— OBJECTIVE —
Can you render the material below as a numbered list with one item per line, leaving out the blank lines?

○ ○ ○

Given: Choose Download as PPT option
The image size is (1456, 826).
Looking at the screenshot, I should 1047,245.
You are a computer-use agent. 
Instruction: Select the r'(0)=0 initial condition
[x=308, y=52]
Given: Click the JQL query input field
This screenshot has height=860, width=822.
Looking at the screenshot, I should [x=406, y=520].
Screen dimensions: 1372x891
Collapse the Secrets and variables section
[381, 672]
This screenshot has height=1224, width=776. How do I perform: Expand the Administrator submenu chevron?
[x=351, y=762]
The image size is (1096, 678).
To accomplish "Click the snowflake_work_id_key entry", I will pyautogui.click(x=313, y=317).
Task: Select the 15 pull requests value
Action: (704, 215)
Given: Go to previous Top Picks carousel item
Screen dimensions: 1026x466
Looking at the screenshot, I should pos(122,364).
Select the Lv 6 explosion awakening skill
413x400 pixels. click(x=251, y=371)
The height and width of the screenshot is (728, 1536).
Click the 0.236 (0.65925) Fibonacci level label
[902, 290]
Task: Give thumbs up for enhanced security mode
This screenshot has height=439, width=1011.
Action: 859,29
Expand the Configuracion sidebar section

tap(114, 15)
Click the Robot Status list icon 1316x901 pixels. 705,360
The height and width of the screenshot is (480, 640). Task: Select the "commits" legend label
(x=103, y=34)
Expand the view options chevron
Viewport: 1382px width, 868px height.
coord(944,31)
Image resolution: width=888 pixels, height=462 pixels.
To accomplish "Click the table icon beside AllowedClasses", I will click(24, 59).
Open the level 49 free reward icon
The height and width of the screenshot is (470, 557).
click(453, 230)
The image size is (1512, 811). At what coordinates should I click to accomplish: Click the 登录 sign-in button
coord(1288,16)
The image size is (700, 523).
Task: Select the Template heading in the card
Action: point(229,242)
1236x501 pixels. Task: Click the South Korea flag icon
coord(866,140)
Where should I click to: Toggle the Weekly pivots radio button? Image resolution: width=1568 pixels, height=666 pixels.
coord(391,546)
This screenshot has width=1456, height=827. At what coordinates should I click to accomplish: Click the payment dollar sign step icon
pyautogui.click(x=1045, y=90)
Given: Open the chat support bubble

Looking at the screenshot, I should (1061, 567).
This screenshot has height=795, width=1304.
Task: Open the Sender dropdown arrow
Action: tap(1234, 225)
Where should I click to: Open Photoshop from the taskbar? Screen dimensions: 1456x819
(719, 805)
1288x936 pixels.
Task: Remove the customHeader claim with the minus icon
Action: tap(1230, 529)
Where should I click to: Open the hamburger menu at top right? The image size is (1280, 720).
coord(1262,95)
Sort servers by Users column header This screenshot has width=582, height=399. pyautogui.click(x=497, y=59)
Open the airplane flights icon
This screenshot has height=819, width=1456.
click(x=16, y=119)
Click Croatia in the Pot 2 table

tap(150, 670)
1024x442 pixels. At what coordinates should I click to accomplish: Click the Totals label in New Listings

○ ○ ○

— EXERCISE OUTPUT —
1. Given: Choose Download as PPT option
2. The image size is (1456, 826).
3. Looking at the screenshot, I should 1047,245.
4. You are a computer-use agent. 
5. Instruction: Select the r'(0)=0 initial condition
6. [x=308, y=52]
7. Given: Click the JQL query input field
8. This screenshot has height=860, width=822.
9. Looking at the screenshot, I should [x=406, y=520].
10. Screen dimensions: 1372x891
11. Collapse the Secrets and variables section
12. [381, 672]
13. This screenshot has height=1224, width=776. How do I perform: Expand the Administrator submenu chevron?
14. [x=351, y=762]
15. The image size is (1096, 678).
16. To accomplish "Click the snowflake_work_id_key entry", I will pyautogui.click(x=313, y=317).
17. Task: Select the 15 pull requests value
18. Action: (704, 215)
19. Given: Go to previous Top Picks carousel item
20. Screen dimensions: 1026x466
21. Looking at the screenshot, I should pos(122,364).
22. Select the Lv 6 explosion awakening skill
23. 413x400 pixels. click(x=251, y=371)
24. The height and width of the screenshot is (728, 1536).
25. Click the 0.236 (0.65925) Fibonacci level label
26. [902, 290]
27. Task: Give thumbs up for enhanced security mode
28. This screenshot has height=439, width=1011.
29. Action: 859,29
30. Expand the Configuracion sidebar section
31. tap(114, 15)
32. Click the Robot Status list icon 1316x901 pixels. 705,360
33. The height and width of the screenshot is (480, 640). Task: Select the "commits" legend label
34. (x=103, y=34)
35. Expand the view options chevron
36. Viewport: 1382px width, 868px height.
37. coord(944,31)
38. Image resolution: width=888 pixels, height=462 pixels.
39. To accomplish "Click the table icon beside AllowedClasses", I will click(24, 59).
40. Open the level 49 free reward icon
41. The height and width of the screenshot is (470, 557).
42. click(453, 230)
43. The image size is (1512, 811). At what coordinates should I click to accomplish: Click the 登录 sign-in button
44. coord(1288,16)
45. The image size is (700, 523).
46. Task: Select the Template heading in the card
47. Action: point(229,242)
48. 1236x501 pixels. Task: Click the South Korea flag icon
49. coord(866,140)
50. Where should I click to: Toggle the Weekly pivots radio button? Image resolution: width=1568 pixels, height=666 pixels.
51. coord(391,546)
52. This screenshot has width=1456, height=827. At what coordinates should I click to accomplish: Click the payment dollar sign step icon
53. pyautogui.click(x=1045, y=90)
54. Given: Open the chat support bubble
55. Looking at the screenshot, I should (1061, 567).
56. This screenshot has height=795, width=1304.
57. Task: Open the Sender dropdown arrow
58. Action: tap(1234, 225)
59. Where should I click to: Open Photoshop from the taskbar? Screen dimensions: 1456x819
60. (719, 805)
61. 1288x936 pixels.
62. Task: Remove the customHeader claim with the minus icon
63. Action: tap(1230, 529)
64. Where should I click to: Open the hamburger menu at top right? The image size is (1280, 720).
65. coord(1262,95)
66. Sort servers by Users column header This screenshot has width=582, height=399. pyautogui.click(x=497, y=59)
67. Open the airplane flights icon
68. This screenshot has height=819, width=1456.
69. click(x=16, y=119)
70. Click Croatia in the Pot 2 table
71. tap(150, 670)
72. 1024x442 pixels. At what coordinates should I click to accomplish: Click the Totals label in New Listings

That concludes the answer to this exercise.